Requirements: How many lines of the records below contain the word "label"? Reply with the number alone.

Records for the exercise:
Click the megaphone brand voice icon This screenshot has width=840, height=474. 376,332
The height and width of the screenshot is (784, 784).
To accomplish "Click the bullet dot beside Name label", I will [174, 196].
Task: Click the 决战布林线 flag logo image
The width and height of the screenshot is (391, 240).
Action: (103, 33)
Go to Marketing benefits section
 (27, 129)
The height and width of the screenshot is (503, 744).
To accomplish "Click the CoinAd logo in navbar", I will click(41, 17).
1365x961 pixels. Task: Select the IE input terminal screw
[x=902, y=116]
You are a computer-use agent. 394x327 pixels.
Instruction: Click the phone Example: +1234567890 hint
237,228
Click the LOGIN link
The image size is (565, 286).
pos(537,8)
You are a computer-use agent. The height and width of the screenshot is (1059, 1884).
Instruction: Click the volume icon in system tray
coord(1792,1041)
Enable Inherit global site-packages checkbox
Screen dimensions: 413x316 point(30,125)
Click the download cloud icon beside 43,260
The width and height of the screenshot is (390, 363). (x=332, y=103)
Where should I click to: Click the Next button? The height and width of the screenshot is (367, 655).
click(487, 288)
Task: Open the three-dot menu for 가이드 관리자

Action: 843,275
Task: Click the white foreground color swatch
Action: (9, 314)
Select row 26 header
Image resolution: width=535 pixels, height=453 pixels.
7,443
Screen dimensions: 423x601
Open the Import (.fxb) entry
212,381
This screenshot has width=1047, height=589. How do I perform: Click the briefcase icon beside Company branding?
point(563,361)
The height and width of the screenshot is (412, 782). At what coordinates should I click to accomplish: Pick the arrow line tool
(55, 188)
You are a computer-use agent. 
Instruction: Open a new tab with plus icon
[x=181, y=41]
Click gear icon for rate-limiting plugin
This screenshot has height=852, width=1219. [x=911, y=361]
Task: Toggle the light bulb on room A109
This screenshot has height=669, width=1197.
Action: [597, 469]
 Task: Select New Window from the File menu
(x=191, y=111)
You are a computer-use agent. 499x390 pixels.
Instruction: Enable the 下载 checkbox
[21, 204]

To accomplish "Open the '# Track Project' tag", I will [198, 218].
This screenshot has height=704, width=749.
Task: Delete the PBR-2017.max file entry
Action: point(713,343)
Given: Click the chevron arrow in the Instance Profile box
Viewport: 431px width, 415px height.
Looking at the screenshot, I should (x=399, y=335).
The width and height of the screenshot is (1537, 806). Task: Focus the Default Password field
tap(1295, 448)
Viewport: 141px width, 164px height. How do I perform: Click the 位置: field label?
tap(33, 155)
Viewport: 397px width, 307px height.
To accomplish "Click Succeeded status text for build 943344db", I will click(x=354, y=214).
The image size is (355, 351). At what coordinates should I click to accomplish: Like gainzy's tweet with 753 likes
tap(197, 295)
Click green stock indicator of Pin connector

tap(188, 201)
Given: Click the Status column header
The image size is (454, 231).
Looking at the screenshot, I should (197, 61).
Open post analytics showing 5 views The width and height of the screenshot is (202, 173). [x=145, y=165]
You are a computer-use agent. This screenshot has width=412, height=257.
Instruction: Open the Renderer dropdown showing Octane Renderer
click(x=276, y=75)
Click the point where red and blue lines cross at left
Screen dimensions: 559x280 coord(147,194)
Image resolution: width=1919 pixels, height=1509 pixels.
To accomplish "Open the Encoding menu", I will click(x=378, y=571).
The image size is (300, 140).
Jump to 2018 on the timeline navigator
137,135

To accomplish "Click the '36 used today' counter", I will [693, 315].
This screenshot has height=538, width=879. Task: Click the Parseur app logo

Output of the exercise: 2